Un appello alle istituzioni

Da quel momento ho fatto tutto o quasi tutto quanto volessi (si sa, le ambizioni crescono con le possibilità), anche aiutato dal fatto di non avere spostamenti di lavoro quotidiani e, a distanza di un anno se qualcuno mi fermasse in strada chiedendomi se sia possibile vivere a 26 anni, in città, senza un mezzo di locomozione di proprietà, col sudore sulla fronte dei chilometri a piedi e in bici, risponderei che è possibile. E' infatti per una questione di sopravvivenza personale e di sviluppo comunitario, che mi auguro si spengano del tutto le voci su una possibile chiusura del servizio, a quanto pare dovuto ad incomprensioni con le istituzioni cittadine. E mi auguro anche, per me e per gli altri, che Bee possa essere presto nelle condizioni di servire tutto il territorio cittadino, senza escludere alcuna area: è l'essenza di un circolo virtuoso, l'unica vera via per un cambiamento. Non è uno spot, se nascono altre realtà che facciano concorrenza che ben venga, ma credo sia quella la strada giusta, la sola strada.
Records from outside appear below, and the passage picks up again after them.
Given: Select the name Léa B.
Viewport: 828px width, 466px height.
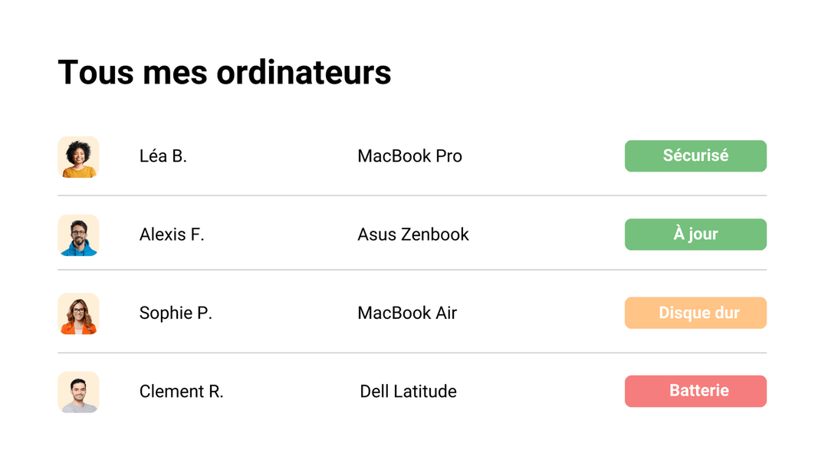Looking at the screenshot, I should (x=162, y=156).
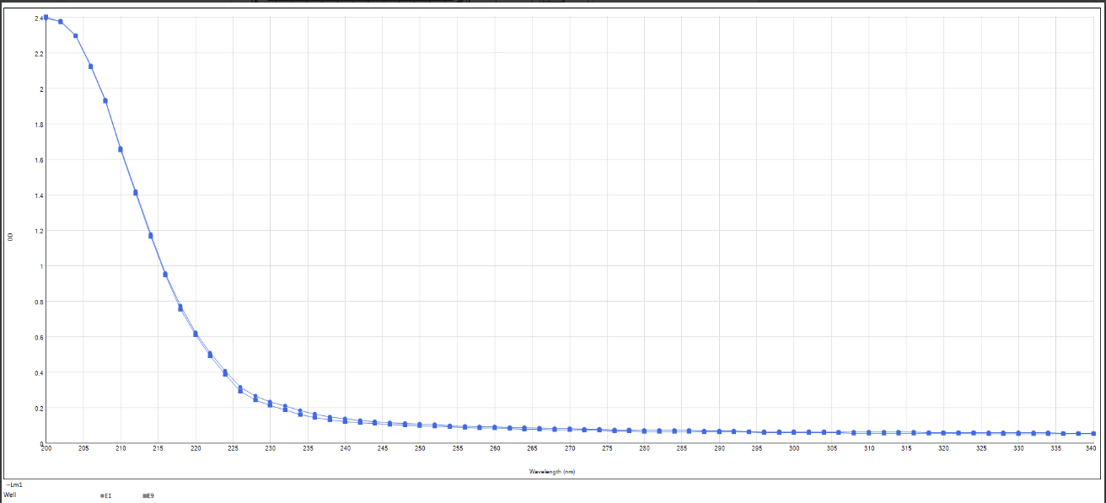
Task: Select the data point at 204 nm
Action: coord(76,35)
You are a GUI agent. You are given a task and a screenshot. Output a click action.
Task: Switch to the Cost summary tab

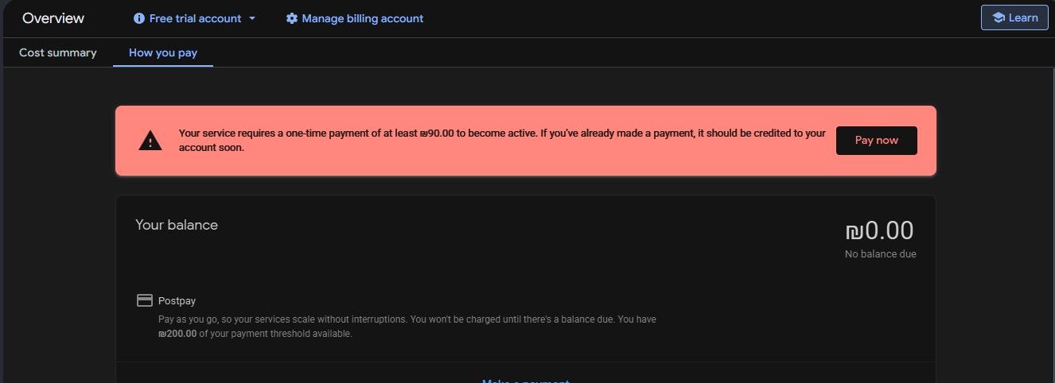pyautogui.click(x=58, y=52)
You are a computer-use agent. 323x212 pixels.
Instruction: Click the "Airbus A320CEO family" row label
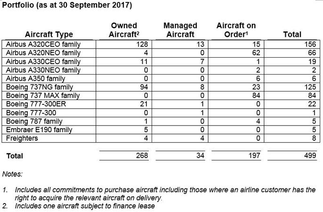43,44
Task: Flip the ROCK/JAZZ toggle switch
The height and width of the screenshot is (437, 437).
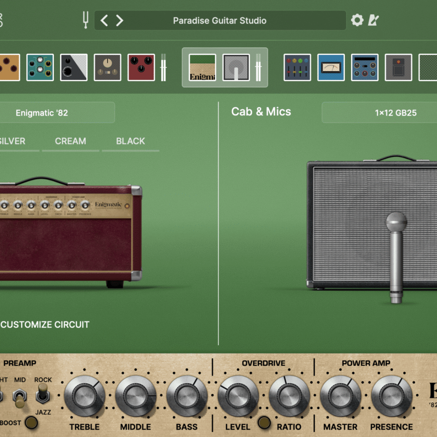Action: [x=42, y=393]
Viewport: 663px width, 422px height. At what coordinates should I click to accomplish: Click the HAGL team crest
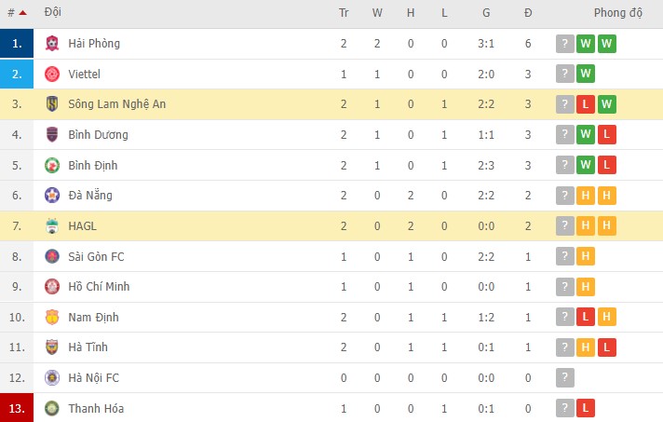point(52,225)
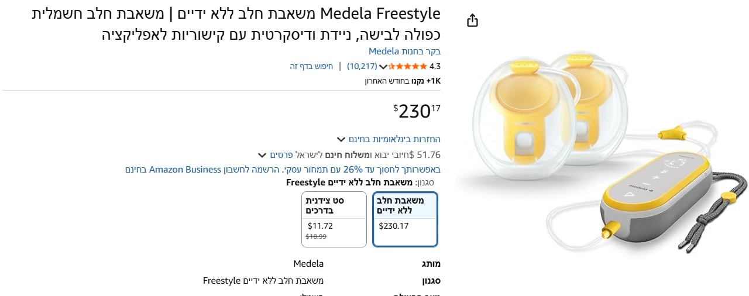Open the rating breakdown chevron beside the stars
Screen dimensions: 749x296
click(x=383, y=67)
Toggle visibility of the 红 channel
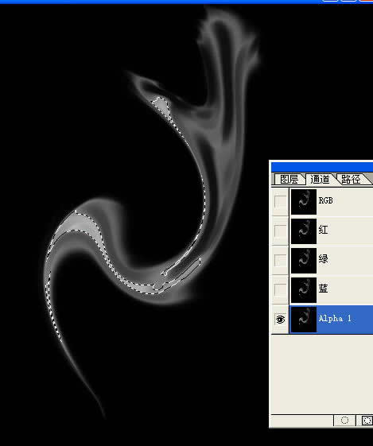Viewport: 373px width, 446px height. point(280,231)
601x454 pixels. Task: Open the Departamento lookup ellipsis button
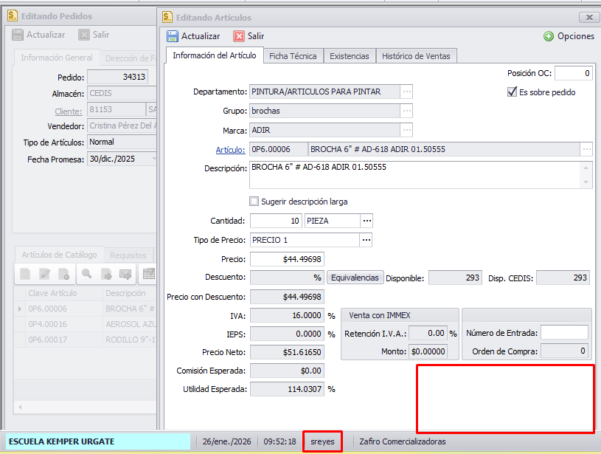tap(406, 92)
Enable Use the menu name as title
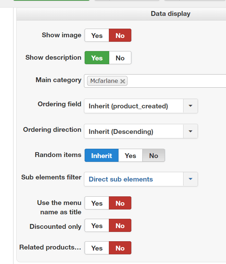 coord(97,203)
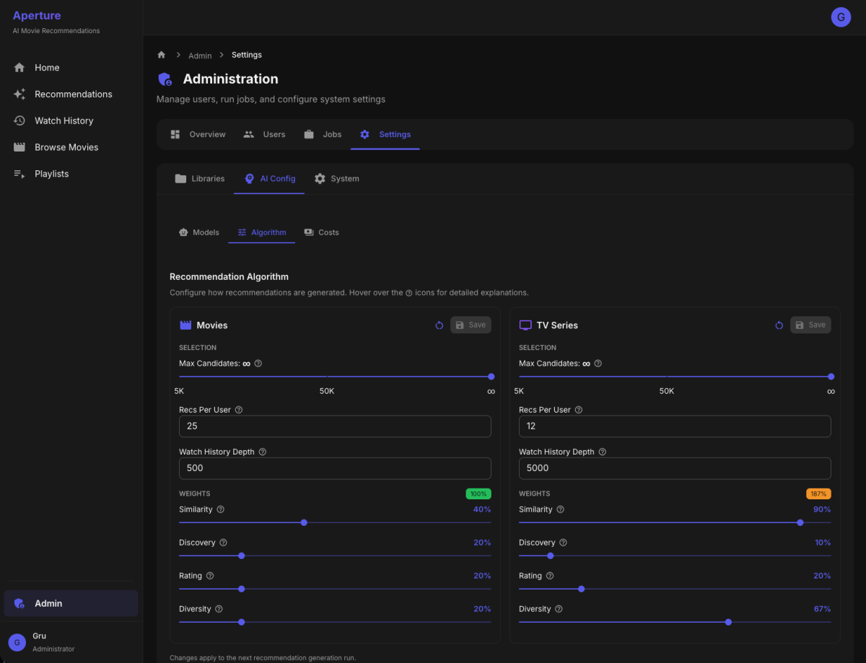This screenshot has width=866, height=663.
Task: Go to Recommendations via the sparkle icon
Action: point(73,94)
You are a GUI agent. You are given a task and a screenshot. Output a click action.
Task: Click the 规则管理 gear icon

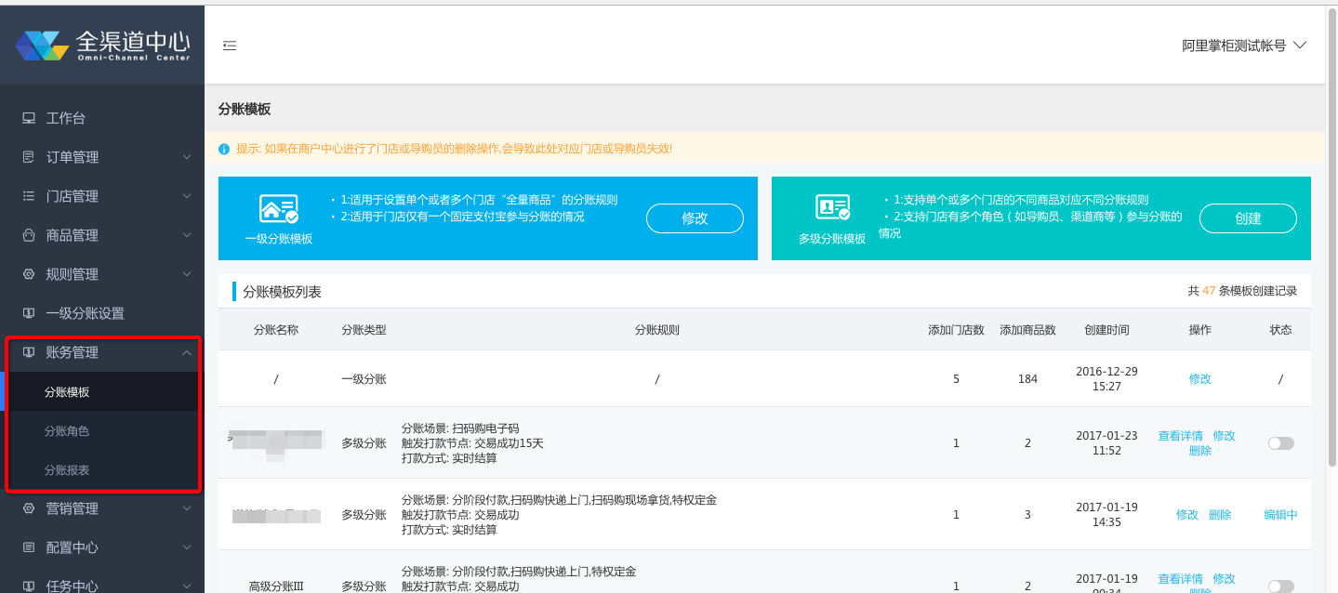(29, 274)
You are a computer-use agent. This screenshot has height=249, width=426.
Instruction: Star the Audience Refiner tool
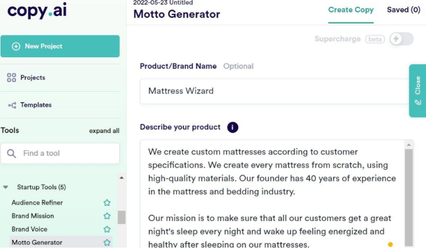[x=107, y=203]
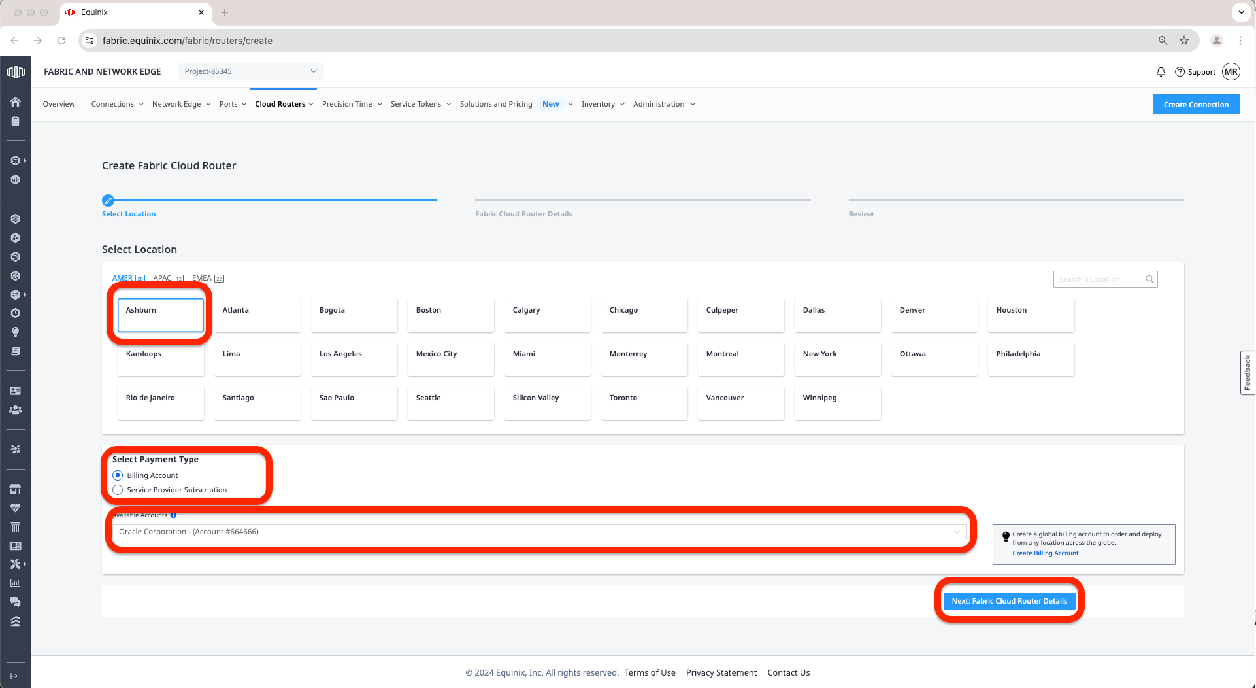Click the MR user avatar

[x=1231, y=72]
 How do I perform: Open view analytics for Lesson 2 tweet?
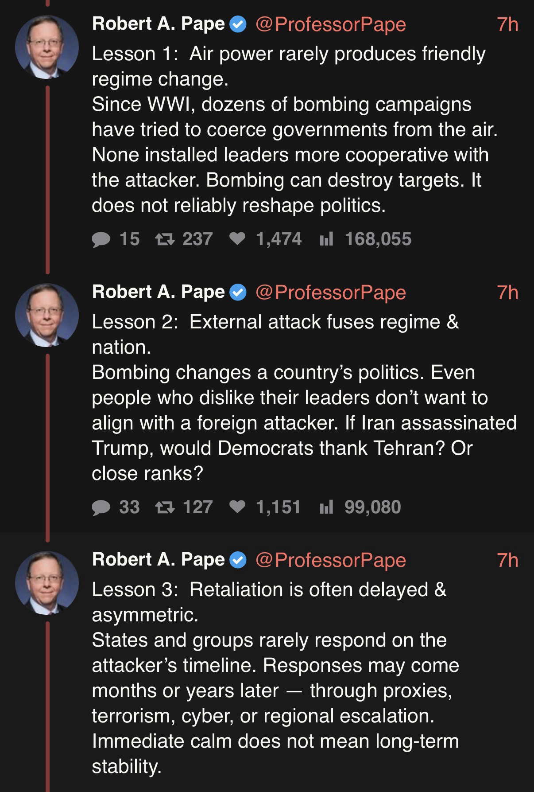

"Se io posso cambiare e voi potete cambiare.."

Insomma, so di aver raccontato un'esperienza meramente personale, che non può diventare legge generale, davanti alla quale qualcuno potrà dire che "sì, ok, ma tu ti trovi lì, sei avvantaggiato dal posto, dalla presenza dei mezzi e quant'altro, te lo puoi permettere". Rispondo che è vero, (anche se ritenere questi mezzi pubblici un vantaggio è davvero iperbolico) ma che non sono il solo a potermelo permettere e che, affinché tutti se lo possano permettere, dovrebbero incominciare a fare uno sforzo tutti coloro che possono permetterselo. I toni paiono quelli di Rocky che ha appena buttato al tappeto Ivan Drago, ma se ci pensate bene, è così.